2. Work your Network
One of the things I have learned is that your network of people, friends, and colleagues is the best place to mine for jobs. My ex-colleagues and friends have been the best source for tracking down job opportunities for me. Having one set of eyes is very limited when looking for a job, but having over two dozen eyes looking for me can cover a lot more ground than just I could. Also, it gives you the ability to use their network to mine for jobs, I can’t tell you the number of friends who have sent me e-mails from their friends or co-workers who have jobs that I could apply for, these jobs would have gone unknown except for my network of friends and ex-colleagues.

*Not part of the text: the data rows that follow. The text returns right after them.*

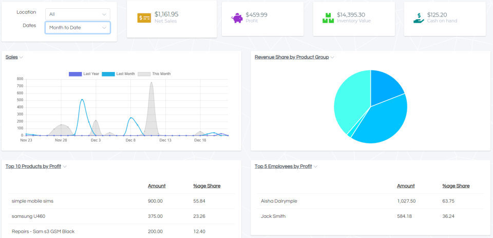Expand the Sales chart title menu
This screenshot has height=238, width=493.
pos(14,57)
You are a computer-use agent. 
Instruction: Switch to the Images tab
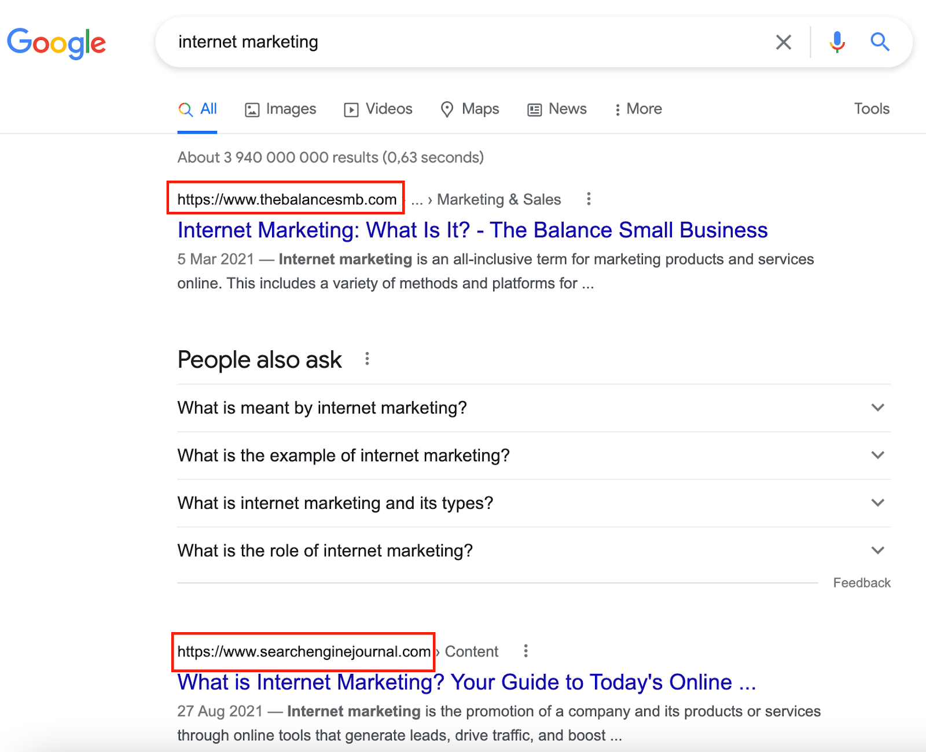[281, 109]
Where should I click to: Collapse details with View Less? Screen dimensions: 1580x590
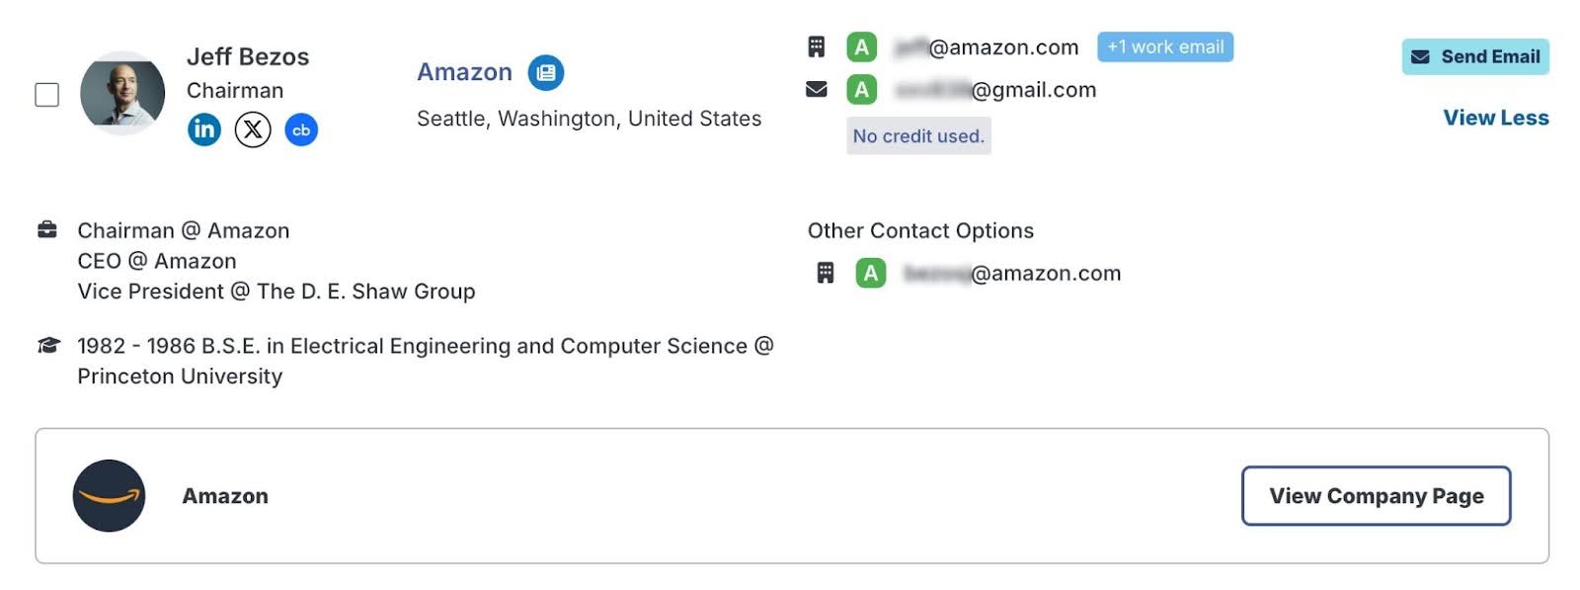[1495, 118]
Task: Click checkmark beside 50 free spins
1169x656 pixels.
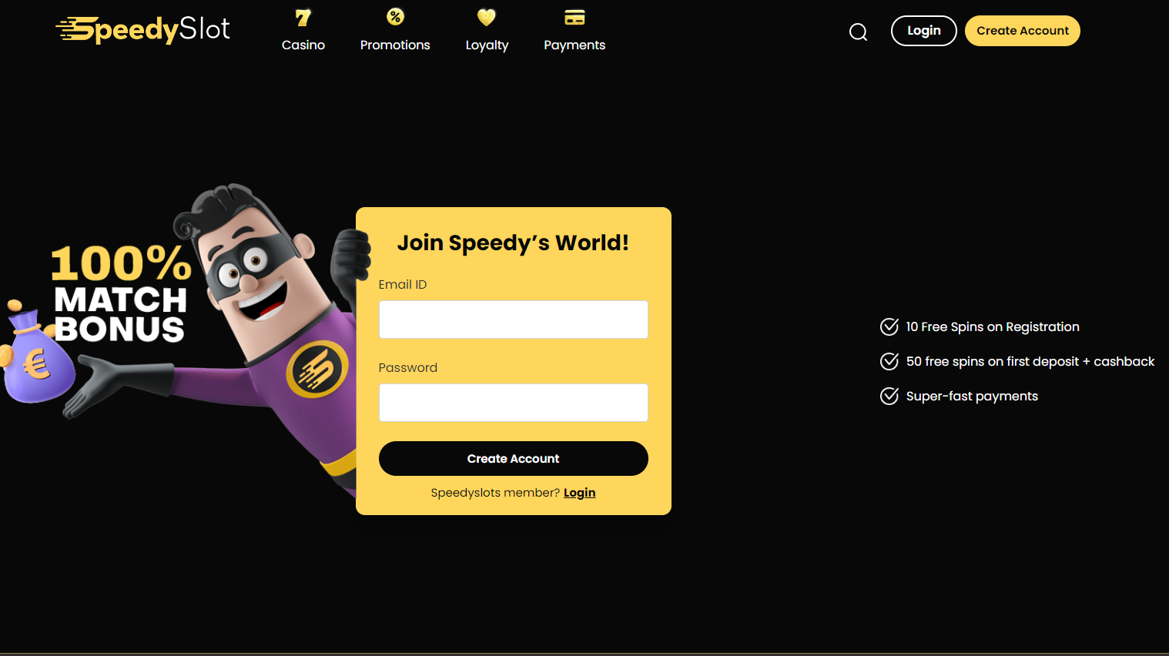Action: click(889, 361)
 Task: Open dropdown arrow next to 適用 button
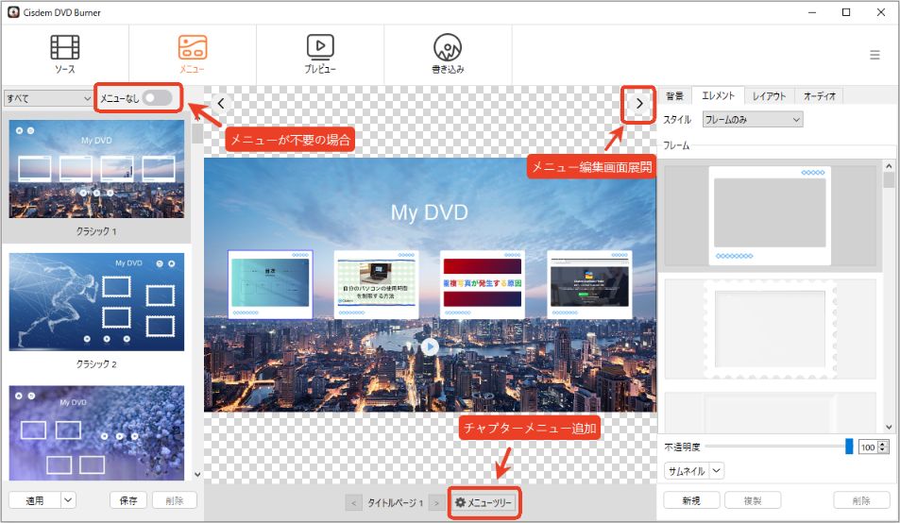tap(68, 500)
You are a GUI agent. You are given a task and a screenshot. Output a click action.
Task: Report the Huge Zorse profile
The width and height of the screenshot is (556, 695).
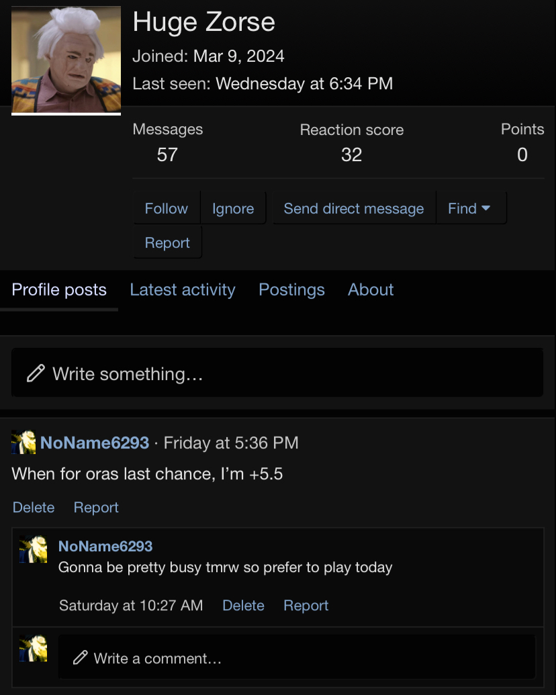pos(167,243)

3. Only go for jobs you want
Most people who find themselves out of work, tend to apply for any job that remotely has anything to do with what they use to do. The problem is, that if you take a job that is underneath your skill set, you might not be happy with the outcome. Though most people will have that any job is a good job, your potential employer may be aware of your want to get a better job. Most employers spend money on hiring you and training you, and if you bounce at the first sign of a better job, it’s money wasted. It’s a job employers market meaning they get the choice…and a bouncer is not someone they want. I can tell you that from personal experience when I saw someone with a recent job accepted (within the last couple of months), I listed them as a bouncer, and eliminated them from my choices.
4. Sell Yourself
One of the things people forget is that it’s not just your skills that get you a job, it’s your personality. I tend to think that in the jobs that I have had, I was hired by my personality, and my resume got me in the door, but my selling myself is what actually got the job. People say a first impression is important, and that’s the way I look at my resume, it’s the first impression, to see if I meet their minimum requirements..then when they contact me, it’s up to me to make myself worthwhile to them. Most companies want someone who can communicate well and will get along with the staff. Also don’t feel bad to brag a little bit, but just don’t overdo it.
5. Know the Company
Just like a company that advertises makes sure their ads are targeted to a particular market, make sure you tailor your communications and yourself to the company you are interviewing with. The best way to do that is to know the company. This will help you tailor your questions and your interview style. Even though I personally think it’s dumb, make sure you know about the company you are interviewing at. In a tight economy, any little advantage helps, and it may be stupid but every little thing helps.